Your answer should be every line of the entries that has the string "named" in it.

[Stored data]
┌──

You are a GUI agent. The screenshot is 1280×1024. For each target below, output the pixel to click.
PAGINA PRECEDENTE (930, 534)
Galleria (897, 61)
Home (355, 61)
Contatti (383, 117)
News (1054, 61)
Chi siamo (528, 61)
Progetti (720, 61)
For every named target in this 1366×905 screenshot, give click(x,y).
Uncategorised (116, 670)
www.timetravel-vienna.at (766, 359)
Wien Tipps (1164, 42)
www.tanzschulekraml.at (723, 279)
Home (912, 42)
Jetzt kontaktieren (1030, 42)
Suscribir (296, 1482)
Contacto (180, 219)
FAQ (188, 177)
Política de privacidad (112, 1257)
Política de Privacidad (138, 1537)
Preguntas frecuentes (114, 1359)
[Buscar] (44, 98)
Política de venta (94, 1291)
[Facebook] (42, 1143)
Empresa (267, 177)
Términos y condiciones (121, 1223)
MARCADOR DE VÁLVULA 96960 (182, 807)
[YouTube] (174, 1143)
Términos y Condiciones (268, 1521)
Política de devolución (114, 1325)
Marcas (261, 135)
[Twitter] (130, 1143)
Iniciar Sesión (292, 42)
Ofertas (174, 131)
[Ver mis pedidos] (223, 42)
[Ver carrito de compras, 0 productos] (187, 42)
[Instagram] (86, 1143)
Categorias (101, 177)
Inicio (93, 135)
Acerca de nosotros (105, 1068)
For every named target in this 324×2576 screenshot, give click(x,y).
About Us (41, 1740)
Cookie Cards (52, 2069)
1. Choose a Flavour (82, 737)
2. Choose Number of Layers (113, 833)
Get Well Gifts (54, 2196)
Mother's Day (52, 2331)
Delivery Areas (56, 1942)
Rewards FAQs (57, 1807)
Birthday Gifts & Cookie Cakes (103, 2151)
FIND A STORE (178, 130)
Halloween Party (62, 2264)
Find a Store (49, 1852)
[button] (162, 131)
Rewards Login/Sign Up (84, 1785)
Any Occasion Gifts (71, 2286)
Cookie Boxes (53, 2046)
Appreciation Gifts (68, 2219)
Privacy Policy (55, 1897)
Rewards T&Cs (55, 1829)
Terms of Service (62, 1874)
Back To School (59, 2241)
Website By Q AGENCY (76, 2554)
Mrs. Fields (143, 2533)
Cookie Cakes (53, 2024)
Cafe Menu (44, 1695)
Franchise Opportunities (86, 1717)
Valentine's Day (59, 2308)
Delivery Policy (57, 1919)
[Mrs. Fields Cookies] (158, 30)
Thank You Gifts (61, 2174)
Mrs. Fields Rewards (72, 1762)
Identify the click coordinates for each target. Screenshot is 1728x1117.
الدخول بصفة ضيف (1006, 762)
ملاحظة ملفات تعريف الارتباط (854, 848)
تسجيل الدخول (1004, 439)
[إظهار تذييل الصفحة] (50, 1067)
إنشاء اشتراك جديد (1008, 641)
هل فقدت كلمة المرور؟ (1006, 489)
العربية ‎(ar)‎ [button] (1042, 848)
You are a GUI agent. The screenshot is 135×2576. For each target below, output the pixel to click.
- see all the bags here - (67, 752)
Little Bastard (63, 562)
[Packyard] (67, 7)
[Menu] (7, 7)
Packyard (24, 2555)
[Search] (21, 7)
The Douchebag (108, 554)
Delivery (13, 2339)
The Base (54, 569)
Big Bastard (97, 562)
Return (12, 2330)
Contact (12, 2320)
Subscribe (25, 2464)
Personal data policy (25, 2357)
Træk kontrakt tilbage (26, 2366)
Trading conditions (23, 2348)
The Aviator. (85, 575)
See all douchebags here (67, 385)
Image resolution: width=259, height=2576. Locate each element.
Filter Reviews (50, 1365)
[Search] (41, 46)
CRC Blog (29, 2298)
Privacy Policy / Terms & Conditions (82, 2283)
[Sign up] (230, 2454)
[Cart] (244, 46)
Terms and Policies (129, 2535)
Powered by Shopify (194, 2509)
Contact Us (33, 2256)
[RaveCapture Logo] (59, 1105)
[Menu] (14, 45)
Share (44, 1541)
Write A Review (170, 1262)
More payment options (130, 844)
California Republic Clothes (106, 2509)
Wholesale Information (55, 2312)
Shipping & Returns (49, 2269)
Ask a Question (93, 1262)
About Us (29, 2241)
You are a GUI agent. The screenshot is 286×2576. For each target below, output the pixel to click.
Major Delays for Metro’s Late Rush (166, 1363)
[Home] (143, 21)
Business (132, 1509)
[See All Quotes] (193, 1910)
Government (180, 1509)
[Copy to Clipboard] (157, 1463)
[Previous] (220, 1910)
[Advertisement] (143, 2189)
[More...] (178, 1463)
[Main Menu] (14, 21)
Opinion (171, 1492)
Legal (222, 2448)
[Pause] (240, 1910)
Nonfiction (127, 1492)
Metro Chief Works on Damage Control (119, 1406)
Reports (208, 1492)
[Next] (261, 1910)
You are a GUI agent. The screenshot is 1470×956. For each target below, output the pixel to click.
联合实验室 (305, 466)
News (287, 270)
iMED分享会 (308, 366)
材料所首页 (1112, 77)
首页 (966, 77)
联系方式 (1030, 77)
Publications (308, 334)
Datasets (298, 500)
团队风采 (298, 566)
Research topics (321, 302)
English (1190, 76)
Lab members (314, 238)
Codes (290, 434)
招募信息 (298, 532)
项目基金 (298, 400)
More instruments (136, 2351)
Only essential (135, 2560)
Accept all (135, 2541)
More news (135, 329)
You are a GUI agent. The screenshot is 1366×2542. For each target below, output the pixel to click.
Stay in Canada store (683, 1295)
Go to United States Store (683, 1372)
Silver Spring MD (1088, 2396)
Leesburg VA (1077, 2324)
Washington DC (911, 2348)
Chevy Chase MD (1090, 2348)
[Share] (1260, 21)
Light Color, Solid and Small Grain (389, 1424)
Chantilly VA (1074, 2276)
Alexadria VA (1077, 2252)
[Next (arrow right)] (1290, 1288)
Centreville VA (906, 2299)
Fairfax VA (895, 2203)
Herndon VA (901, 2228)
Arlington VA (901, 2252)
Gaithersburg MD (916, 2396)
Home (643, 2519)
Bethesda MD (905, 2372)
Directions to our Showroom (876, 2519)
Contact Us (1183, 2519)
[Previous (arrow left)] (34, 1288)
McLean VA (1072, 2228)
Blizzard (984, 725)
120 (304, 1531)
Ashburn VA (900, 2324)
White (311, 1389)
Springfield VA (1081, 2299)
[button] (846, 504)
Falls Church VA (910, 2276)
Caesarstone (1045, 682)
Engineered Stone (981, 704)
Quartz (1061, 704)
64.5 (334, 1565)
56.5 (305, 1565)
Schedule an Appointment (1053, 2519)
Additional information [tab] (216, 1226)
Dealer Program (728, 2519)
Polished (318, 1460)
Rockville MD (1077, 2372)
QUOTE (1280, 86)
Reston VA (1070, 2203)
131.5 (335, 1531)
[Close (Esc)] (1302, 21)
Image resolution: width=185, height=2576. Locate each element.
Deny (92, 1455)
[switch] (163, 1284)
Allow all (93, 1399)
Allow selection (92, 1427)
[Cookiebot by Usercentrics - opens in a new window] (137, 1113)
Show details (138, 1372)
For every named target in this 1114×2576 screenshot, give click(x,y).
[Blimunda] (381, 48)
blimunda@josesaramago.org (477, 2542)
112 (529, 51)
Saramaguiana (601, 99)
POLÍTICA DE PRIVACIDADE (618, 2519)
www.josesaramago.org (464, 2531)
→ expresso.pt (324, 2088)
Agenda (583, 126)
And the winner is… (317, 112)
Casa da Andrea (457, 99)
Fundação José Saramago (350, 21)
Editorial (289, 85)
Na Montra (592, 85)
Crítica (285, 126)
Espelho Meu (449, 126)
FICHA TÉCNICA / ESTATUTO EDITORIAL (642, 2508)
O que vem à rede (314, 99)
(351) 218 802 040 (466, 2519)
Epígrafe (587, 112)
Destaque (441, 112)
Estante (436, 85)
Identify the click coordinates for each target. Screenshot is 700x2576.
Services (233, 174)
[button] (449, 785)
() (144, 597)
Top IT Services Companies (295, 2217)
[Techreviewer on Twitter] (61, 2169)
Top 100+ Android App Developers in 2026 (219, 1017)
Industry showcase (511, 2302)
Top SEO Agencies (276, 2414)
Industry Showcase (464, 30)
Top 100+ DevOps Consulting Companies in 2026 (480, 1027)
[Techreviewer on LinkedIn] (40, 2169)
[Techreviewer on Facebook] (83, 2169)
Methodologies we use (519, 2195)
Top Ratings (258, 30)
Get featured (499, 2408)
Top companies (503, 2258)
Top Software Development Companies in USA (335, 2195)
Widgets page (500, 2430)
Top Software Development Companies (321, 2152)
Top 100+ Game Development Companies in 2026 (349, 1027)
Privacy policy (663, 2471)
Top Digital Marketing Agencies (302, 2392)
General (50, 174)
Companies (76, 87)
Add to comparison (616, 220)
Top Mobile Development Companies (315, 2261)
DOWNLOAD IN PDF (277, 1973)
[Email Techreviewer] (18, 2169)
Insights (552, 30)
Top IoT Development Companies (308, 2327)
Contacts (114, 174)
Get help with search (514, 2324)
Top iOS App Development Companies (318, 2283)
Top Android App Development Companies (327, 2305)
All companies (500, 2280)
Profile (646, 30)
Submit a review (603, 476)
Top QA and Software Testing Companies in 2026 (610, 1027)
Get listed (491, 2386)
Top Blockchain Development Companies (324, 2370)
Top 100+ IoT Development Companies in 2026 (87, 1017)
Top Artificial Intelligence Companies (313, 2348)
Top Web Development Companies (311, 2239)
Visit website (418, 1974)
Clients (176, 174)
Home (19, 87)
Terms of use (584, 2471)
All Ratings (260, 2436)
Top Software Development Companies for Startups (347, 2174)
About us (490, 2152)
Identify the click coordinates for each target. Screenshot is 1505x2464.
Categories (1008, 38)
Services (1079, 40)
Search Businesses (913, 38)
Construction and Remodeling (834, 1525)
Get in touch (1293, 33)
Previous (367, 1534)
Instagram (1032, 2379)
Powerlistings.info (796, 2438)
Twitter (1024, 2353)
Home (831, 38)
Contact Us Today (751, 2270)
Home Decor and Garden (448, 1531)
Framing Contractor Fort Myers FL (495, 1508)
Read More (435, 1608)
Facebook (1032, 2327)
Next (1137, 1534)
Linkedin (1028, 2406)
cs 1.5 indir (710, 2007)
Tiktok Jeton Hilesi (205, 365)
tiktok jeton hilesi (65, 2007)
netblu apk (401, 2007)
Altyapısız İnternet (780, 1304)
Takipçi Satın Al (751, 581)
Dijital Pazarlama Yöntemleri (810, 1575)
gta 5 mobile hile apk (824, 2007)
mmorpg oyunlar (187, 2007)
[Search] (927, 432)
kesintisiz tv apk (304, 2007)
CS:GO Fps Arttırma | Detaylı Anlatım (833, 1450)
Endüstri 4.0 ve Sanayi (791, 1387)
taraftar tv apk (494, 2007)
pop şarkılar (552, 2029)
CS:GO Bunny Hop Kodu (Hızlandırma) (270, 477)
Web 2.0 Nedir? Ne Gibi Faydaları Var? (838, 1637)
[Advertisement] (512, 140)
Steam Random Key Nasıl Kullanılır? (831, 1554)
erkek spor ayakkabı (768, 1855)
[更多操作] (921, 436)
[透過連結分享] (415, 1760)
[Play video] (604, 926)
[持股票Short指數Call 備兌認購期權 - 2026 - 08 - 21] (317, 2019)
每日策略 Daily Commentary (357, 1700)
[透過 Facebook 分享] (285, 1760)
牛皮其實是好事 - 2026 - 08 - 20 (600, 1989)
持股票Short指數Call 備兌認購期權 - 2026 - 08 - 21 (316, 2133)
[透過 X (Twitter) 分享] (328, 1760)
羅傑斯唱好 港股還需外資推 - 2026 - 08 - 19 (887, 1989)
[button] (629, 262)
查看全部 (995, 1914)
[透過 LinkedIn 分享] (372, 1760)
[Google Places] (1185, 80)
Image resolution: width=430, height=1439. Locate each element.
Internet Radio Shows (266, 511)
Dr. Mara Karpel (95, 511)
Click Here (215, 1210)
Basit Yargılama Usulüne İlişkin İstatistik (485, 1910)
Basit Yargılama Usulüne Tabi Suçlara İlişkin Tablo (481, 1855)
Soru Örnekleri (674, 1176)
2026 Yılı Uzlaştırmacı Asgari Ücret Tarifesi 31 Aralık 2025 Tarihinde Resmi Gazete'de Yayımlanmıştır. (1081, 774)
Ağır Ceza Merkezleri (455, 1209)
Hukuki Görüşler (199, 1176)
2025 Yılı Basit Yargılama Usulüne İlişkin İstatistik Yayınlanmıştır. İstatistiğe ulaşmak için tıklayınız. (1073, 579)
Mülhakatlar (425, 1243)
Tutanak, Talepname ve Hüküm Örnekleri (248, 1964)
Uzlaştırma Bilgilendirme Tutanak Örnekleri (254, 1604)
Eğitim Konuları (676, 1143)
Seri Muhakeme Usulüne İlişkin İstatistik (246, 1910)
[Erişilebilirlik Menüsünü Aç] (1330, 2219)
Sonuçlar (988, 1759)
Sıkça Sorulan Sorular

└──

[Solved problem]
For every named target in this 1366×905 screenshot, give click(x,y).
For every named target in this 324×2576 screenshot, give click(x,y).
For every named target in this 1114×2576 screenshot, give click(x,y).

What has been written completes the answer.